As enterprises deploy AI, they are discovering the high cost of actually running an AI model, the “inference” costs. Uber spent its way through its 2026 AI budget in four months, with its COO Andrew Macdonald saying: “If you’re not actually able to draw a direct line to how [many] useful features and functionality you’re shipping to your users, that trade becomes harder to justify”. He is not alone. Salesforce CEO Marc Benioff admitted that his company would spend $300 million in Anthropic tokens in 2026. ServiceNow also guzzled their AI budget in the first few months of 2026. A Goldman Sachs report found that in one software company, inference costs are approaching 10% of total headcount costs. One company reported a 50-times increase in their AI costs when they put an AI application into production.

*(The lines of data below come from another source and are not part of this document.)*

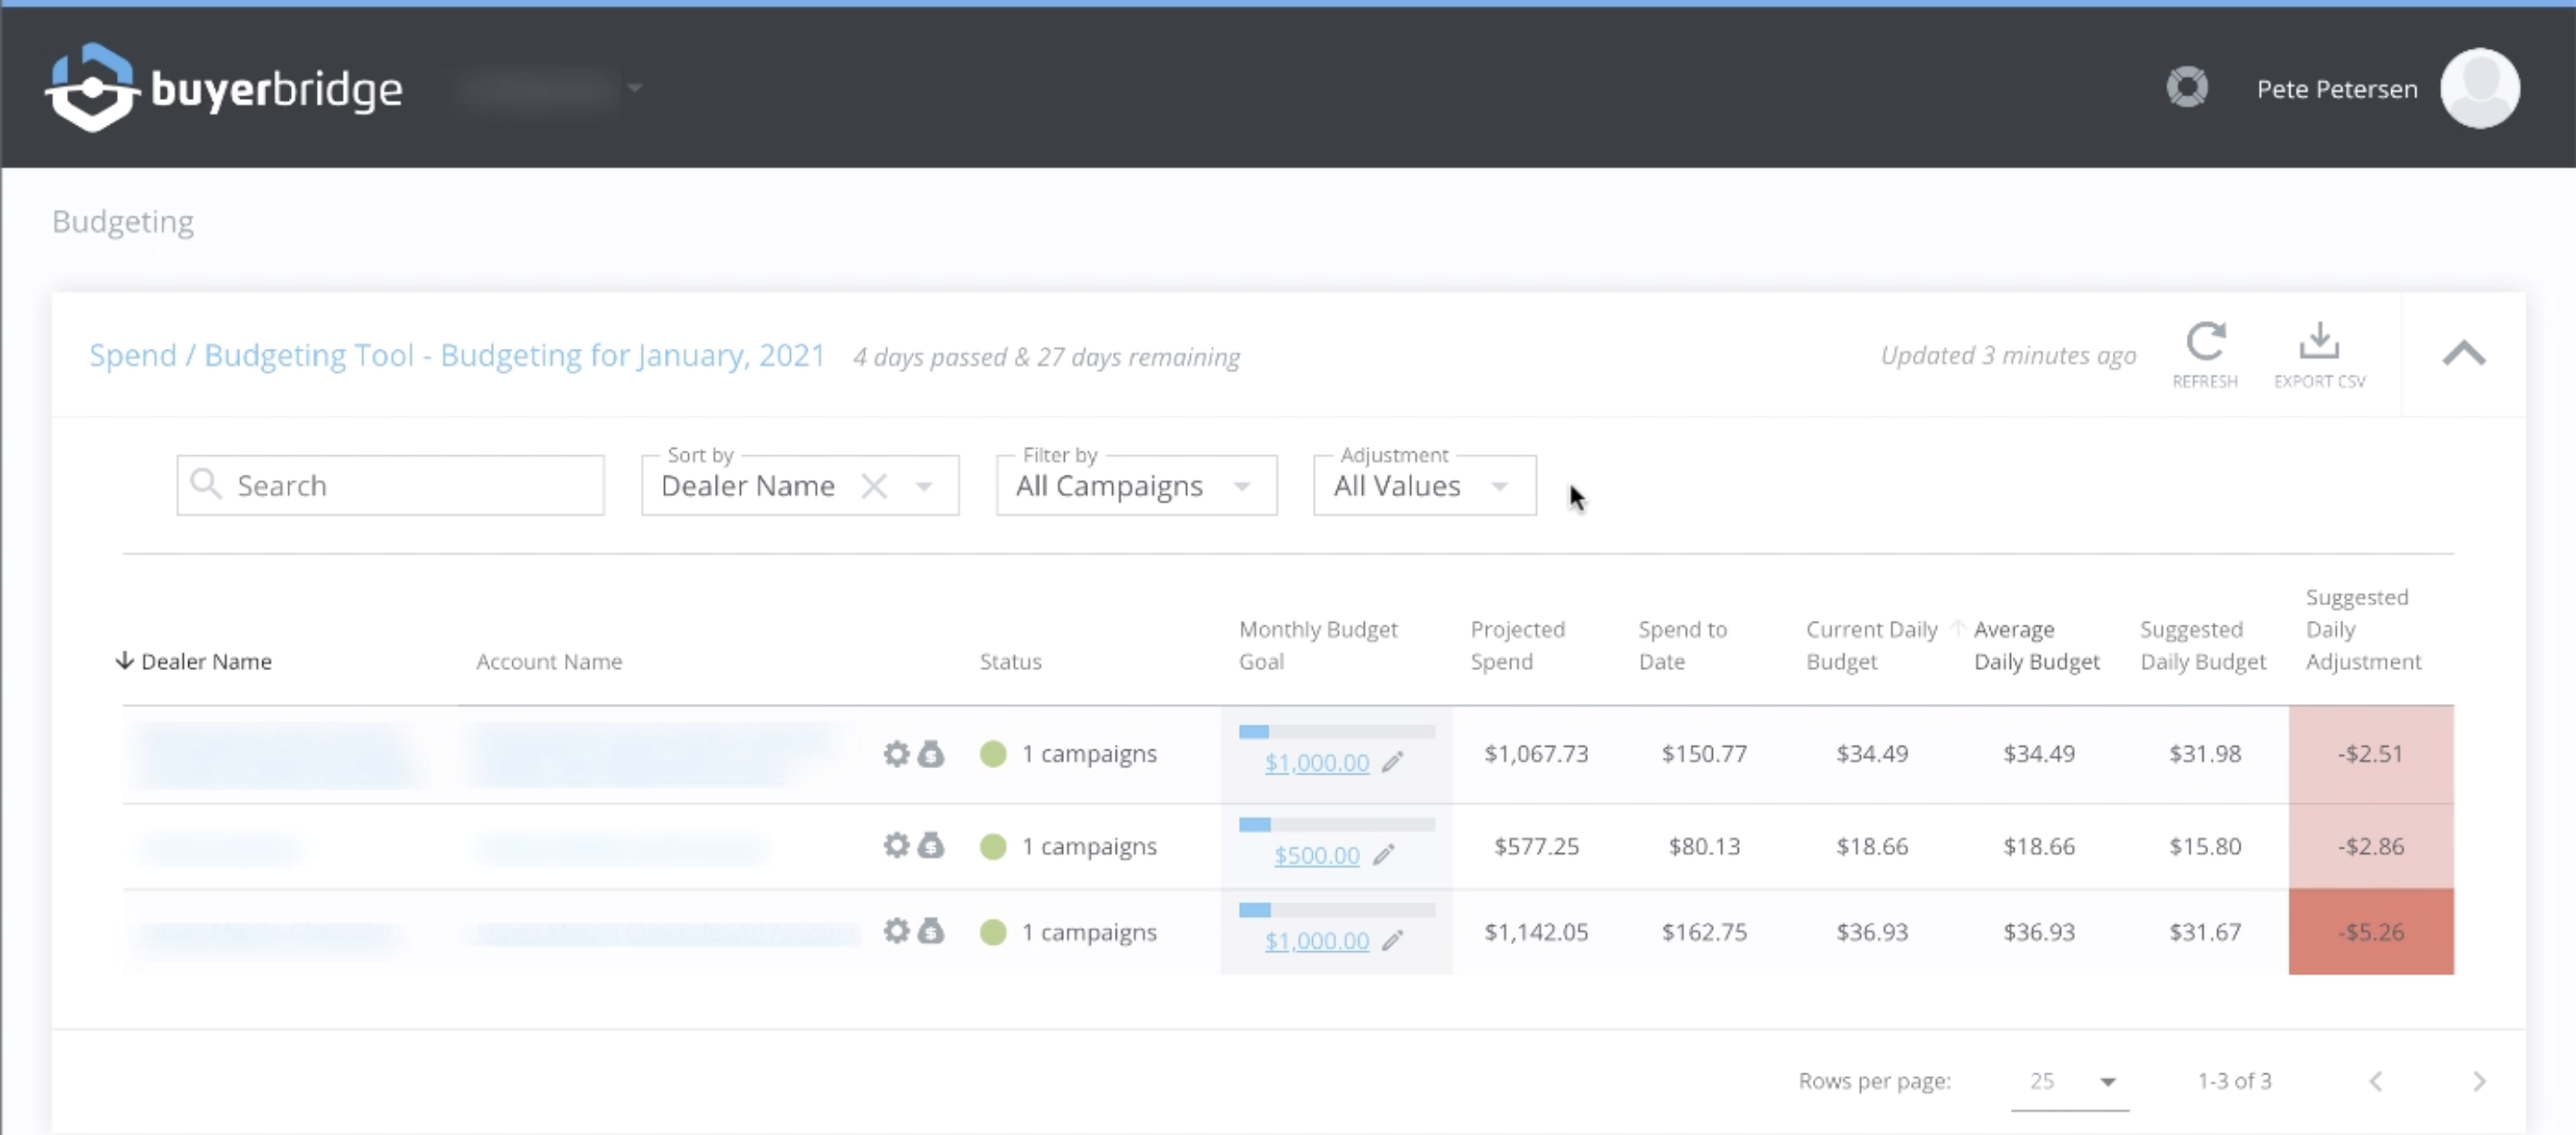Edit the $500.00 budget with the pencil icon
This screenshot has width=2576, height=1135.
click(1384, 856)
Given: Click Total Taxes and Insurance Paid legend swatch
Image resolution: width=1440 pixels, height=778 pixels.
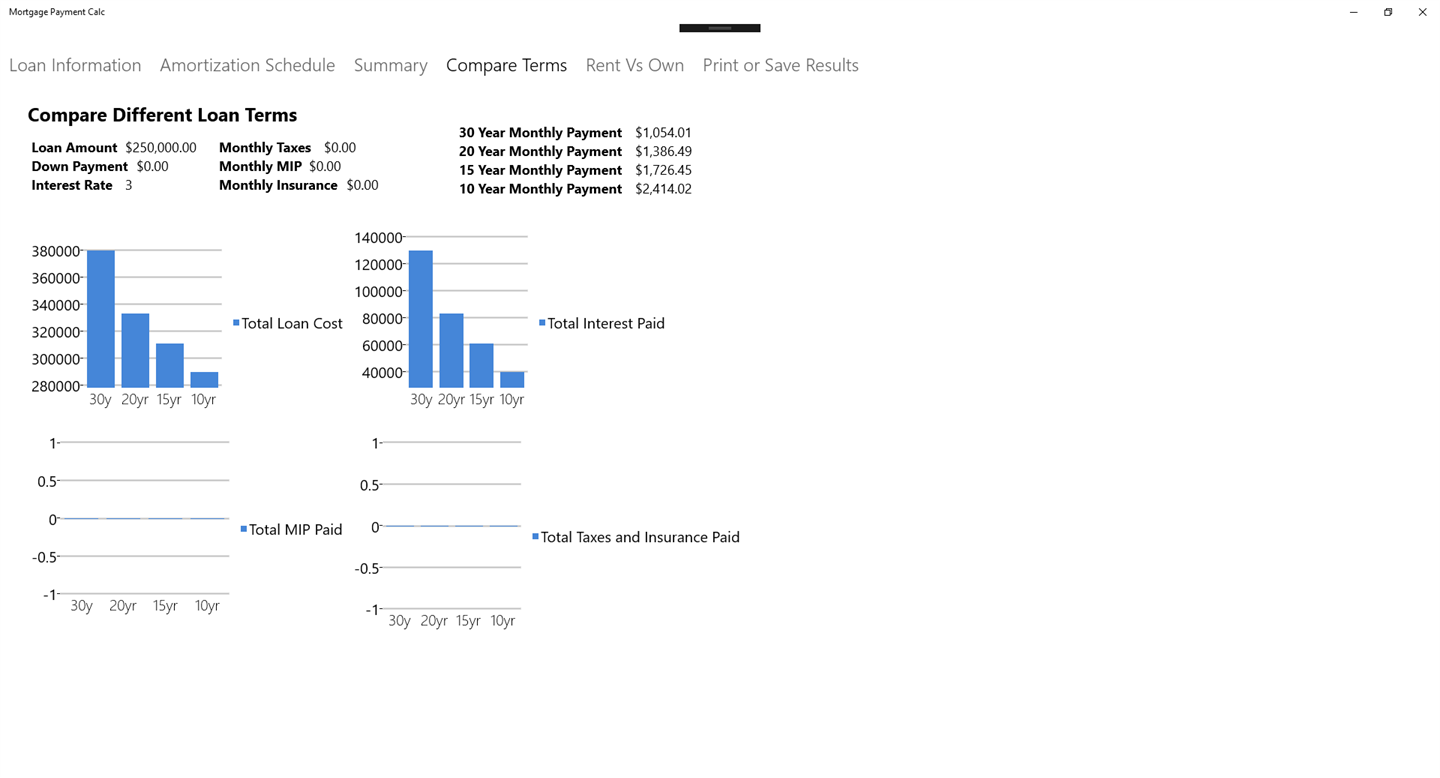Looking at the screenshot, I should click(x=535, y=537).
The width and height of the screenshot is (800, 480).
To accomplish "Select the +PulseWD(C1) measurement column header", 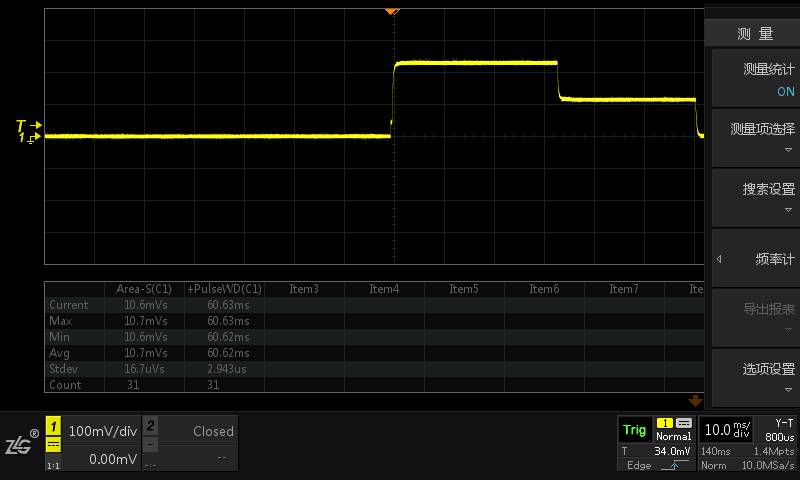I will [x=224, y=289].
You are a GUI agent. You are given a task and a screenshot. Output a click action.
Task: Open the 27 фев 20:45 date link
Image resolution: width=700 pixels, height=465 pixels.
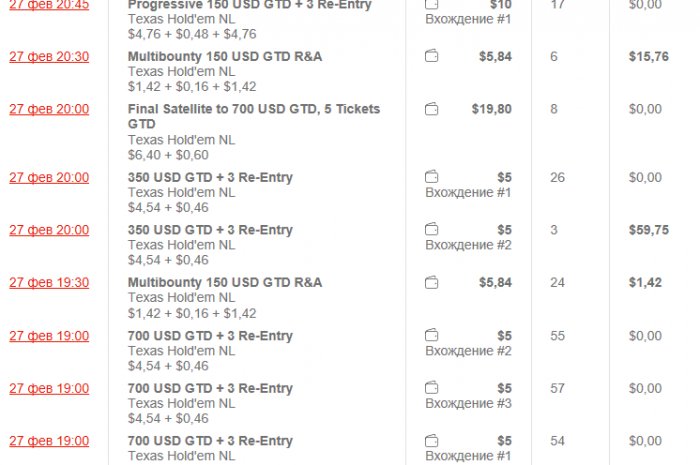click(x=49, y=5)

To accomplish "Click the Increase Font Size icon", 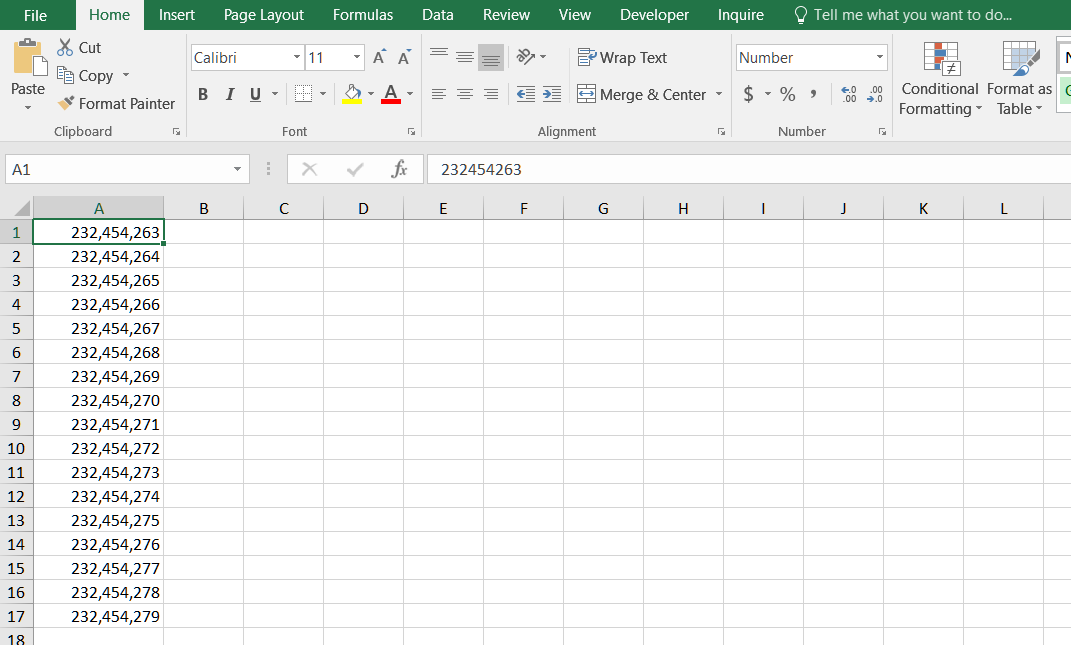I will tap(379, 58).
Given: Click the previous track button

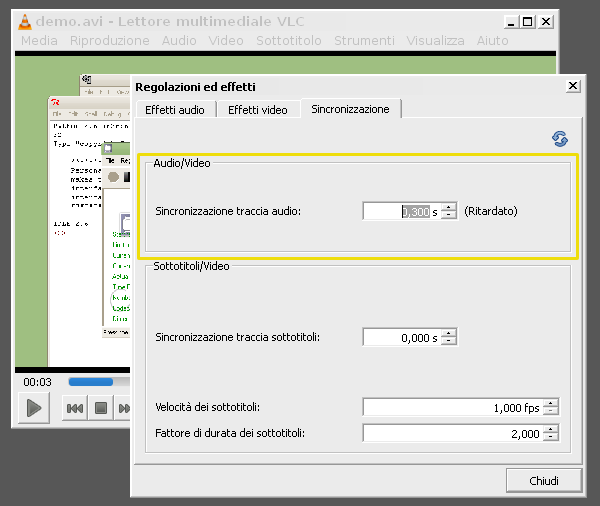Looking at the screenshot, I should (x=75, y=407).
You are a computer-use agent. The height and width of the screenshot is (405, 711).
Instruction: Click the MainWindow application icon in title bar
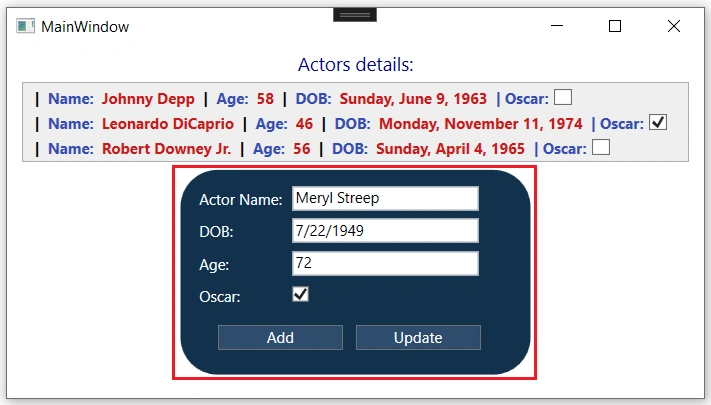coord(25,26)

Fortunately for CFOs, there is an emerging area that may help them with these runaway inference costs. The examples mentioned so far are all associated with frontier models, specifically Anthropic’s Claude, which in the last year has dramatically improved its ability to write software. Claude has now overtaken ChatGPT in enterprise market share. However, Claude is not the only LLM that can code software. Models like Claude and ChatGPT are “closed” models i.e. their weightings are known only to the vendors that own and develop them. There is another class of open-source and open weight models, where the weighting of the models are public and the software is free. These include DeepSeek, Qwen (from Alibaba), GLM (from Z.AI, formerly Zhipu AI), Llama (from Meta) and Gemma (from Google).
Not only do these models not come with a hefty licence fee, some of them are very efficient to execute, so have low inference costs. DeepSeek V4 was reported to be fifty times cheaper to run than Claude Opus 4.6 in a May 2026 comparison report (Gemini 3.1 Pro had the fastest throughput). DeepSeek V4 has a million token context window, the same as Claude Opus 4.6 and ChatGPT 5.4. It is not the only high performing Chinese AI model.
A June 2026 benchmark ranked GLM 5.2 above ChatGPT 5.5 amongst others, and indeed top overall on software design. This was the first time that a Chinese open-source model has beaten western frontier models in such a benchmark. The Chinese model that has made the largest market impact is Qwen. Qwen has perhaps 25-30% market share of open-source models, ahead of Llama and DeepSeek at 20-25%. It has been estimated that 80% of Silicon Valley AI start-ups use Qwen.
At present, open-source AI models have around 11%-20% of deployed enterprise production usage, though 20% of token usage. However, their market share is growing, and it is estimated that 75% of all enterprises now have at least some open source AI model used within their software stack. The Chinese companies make no money directly from the AI models but can charge for hosted cloud deployments, customisation, support and adjacent products like developer tools or vertical applications in specific industries.
Clearly, this is rapidly changing landscape, but the economics are compelling. Anthropic and OpenAI may have the edge in terms of highest performance models, but only a limited proportion of companies need to be on the cutting edge of performance. With open-source models perhaps six to ten times cheaper to run in terms of inference (and with free software licences as a bonus), it is hard to imagine that hard-pressed CFOs will ignore the opportunity to nudge their companies towards these much cheaper solutions, at least for the bulk of applications. As a bonus, open-source models can be deployed in-house, a major advantage for companies concerned about security and privacy. While actual costs depend heavily on deployment architecture and optimisation, open-weight models give enterprises far more control over the cost-performance trade-off.
Factors that are keeping the closed models in front at present are switching costs, perceived brand trust and perhaps, in some cases, concerns about potential regulatory issues around using Chinese models. However, as more and more stories of AI inference cost overruns come out, it is likely that economics will win out over brand reputation, and open-weight market share will rise. It is likely that the market will split into a premium end, with the latest closed models used for the most demanding competitive edge applications, and the rest, where open-weight models will dominate due to cost and control of deployment.